Saat ini kembali pesantren menunjukkan sikap kehati-hatiannya. Penundaan kedatangan kembali santri paska liburan satu bukti. Tetapi spiritnya, kegiatan pembelajaran di pesantren harus jalan.
Bukan semata karena “the new normal”, tetapi karena besarnya tanggungjawab pesantren untuk segera menyelenggarakan pendidikannya terhadap santrinya.
Baca juga: Pesantren, Sungai, dan Jihad Damai Santri
Sayang pesantren seperti berjuang sendiri, termasuk menyambut kedatangan para santri di pesantren. Negara kurang maksimal memberi layanan yang dibutuhkan pesantren selama pandemi.

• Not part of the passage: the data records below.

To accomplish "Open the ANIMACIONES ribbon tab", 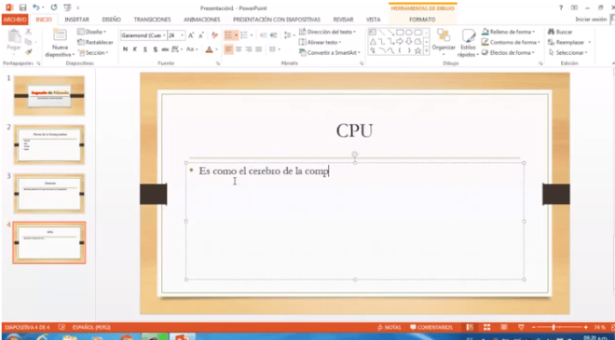I will point(202,20).
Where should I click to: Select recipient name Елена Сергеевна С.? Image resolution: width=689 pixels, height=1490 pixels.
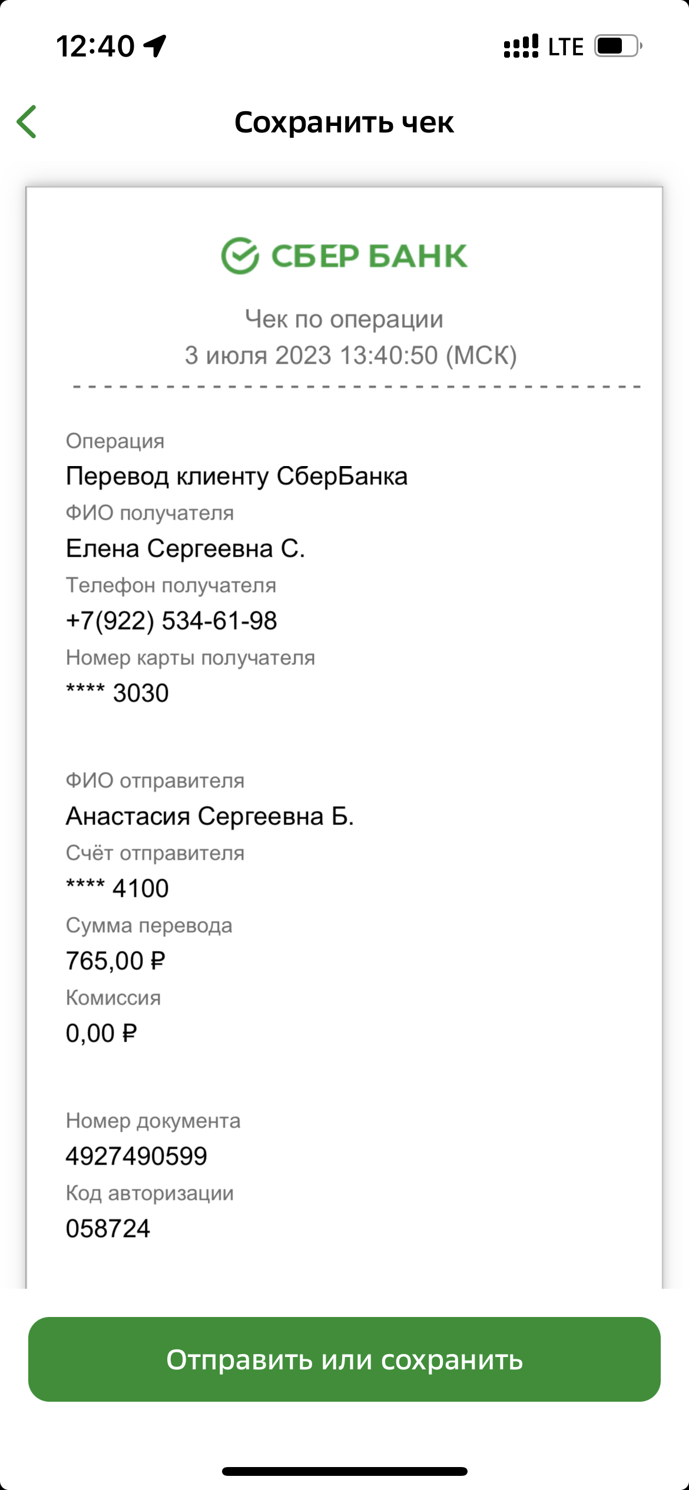coord(186,548)
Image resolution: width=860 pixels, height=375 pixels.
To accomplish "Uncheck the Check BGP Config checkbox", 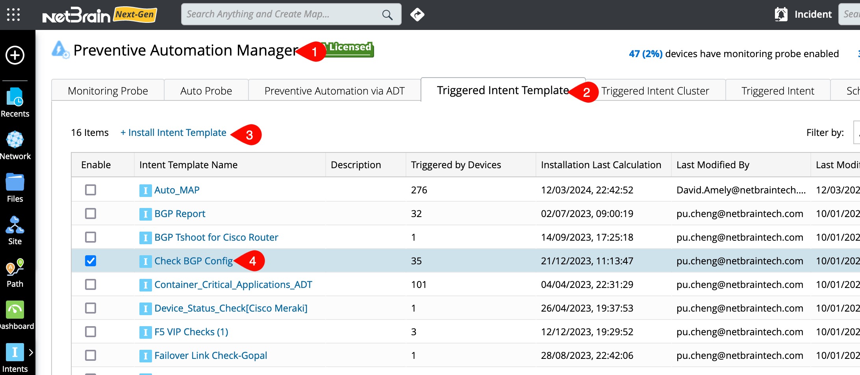I will [91, 261].
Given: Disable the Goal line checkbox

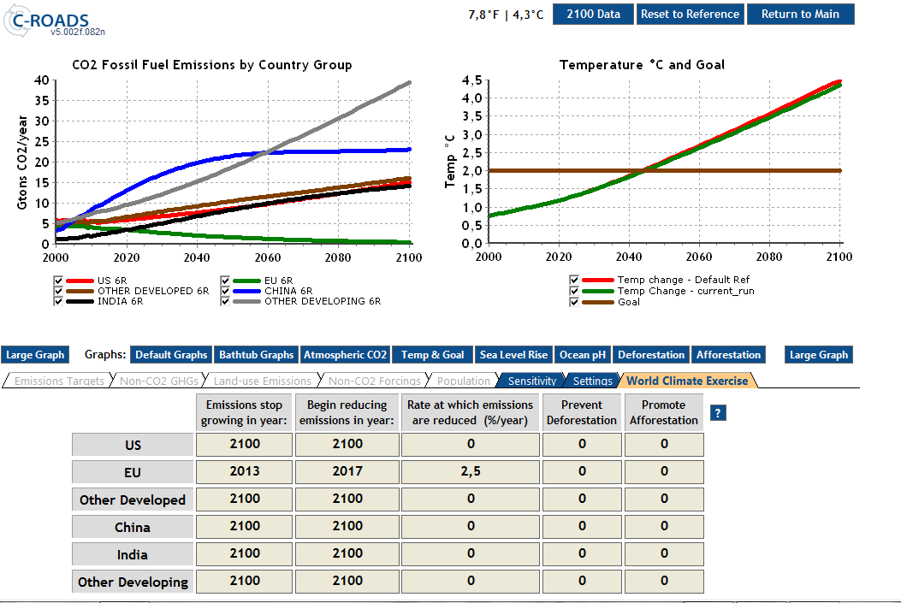Looking at the screenshot, I should [574, 302].
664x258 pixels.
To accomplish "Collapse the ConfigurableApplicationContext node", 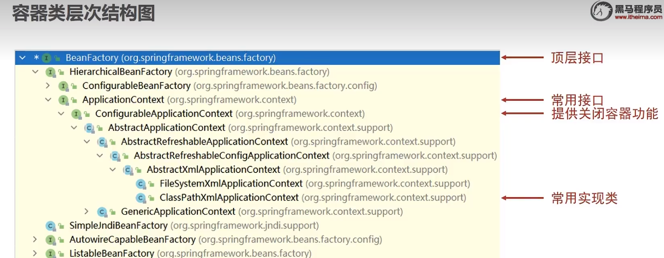I will (61, 114).
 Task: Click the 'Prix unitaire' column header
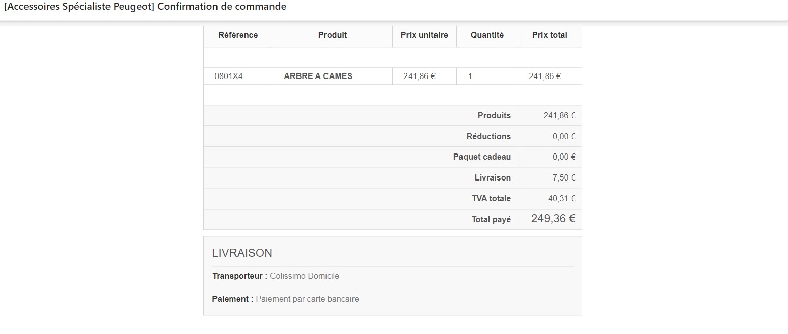[424, 35]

Betul, Kemenag mengeluarkan protokol bagi pesantren di era pandemi. Tetapi aturan ini “top-down”, dikeluarkan tanpa sharing dengan pesantren. Protokolnya “gebyah uyah” disamakan dengan protokol untuk perkantoran atau pusat pembelanjaan, misalnya soal jaga jarak, dst. Di pesantren, lucu jaga jarak diberlakukan.

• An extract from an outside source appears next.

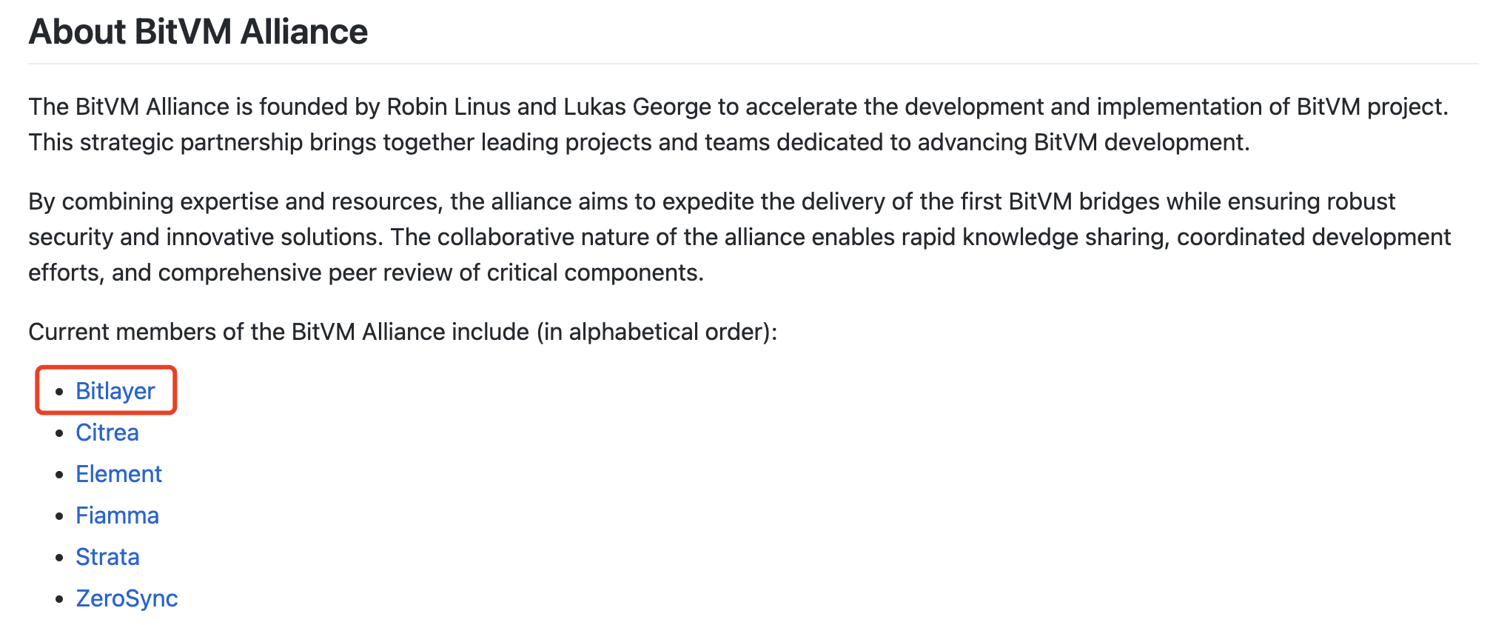Screen dimensions: 1510x625
Task: Open the Element project link
Action: pyautogui.click(x=118, y=474)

Di poin 7, langkah-langkah menghadapi new normal, upaya Kemenag berbunyi “menyediakan kebutuhan untuk memenuhi protokol kesehatan” (termasuk tentu di pesantren”.
Redaksi “menyediakan kebutuhan” maknanya multi tafsir. Negara mengatur tapi menghindar. Bagi saya mestinya negara membiayai, setidaknya rapid test (apalagi tes swab) bagi santri yang mau kembali ke pondok pesantren.
Atau kalau tidak sepenuhnya, setidaknya sediakan harga rapid test yang harganya kisaran 200 ribu dengan harga murah, misalnya cukup bayar 25/50 ribu bagi santri. Selebihnya disubsidi. Bukankah anggaran APBN/APBD untuk Covid-19 unlimited?
Pemerintah Kabupaten Sumenep juga mengeluarkan surat edaran (SE) menghadapi new normal, termasuk para santri yang mau ke luar/masuk ke Sumenep dimana persyaratannya harus membawa surat keterangan baru hasil Rapid Test atau keterangan uji RT PCR.
Dalam surat edaran tak ada redaksi yang menjelaskan bahwa pemerintah daerah mengambil sepenuhnya tanggungjawab pembiayaan test kesehatan itu. Padahal, saya dengar anggaran Covid-19 Kabupaten Sumenep kira-kira 90 milyar menyebar di berbagai Satker. Senilai Rp 29 milyar langsung untuk penanganan Covid-19.
Membebankan kepada pesantren atau santri menurut saya kurang adil. Para santri rata-rata anak rakyat dalam pengertian yang sebenarnya. Jika dibebankan kepada pesantren juga berat. Jika santri 5 ribu saja × @ rapid test 200 ribu = 1 M.
Sudah seharusnya negara hadir melayani kebutuhan pesantren, bukan sekedar ramai menghamburkan anggaran untuk hari santri saja. (*)
Kiai A Dardiri Zubairi, Wakil Ketua PCNU Sumenep.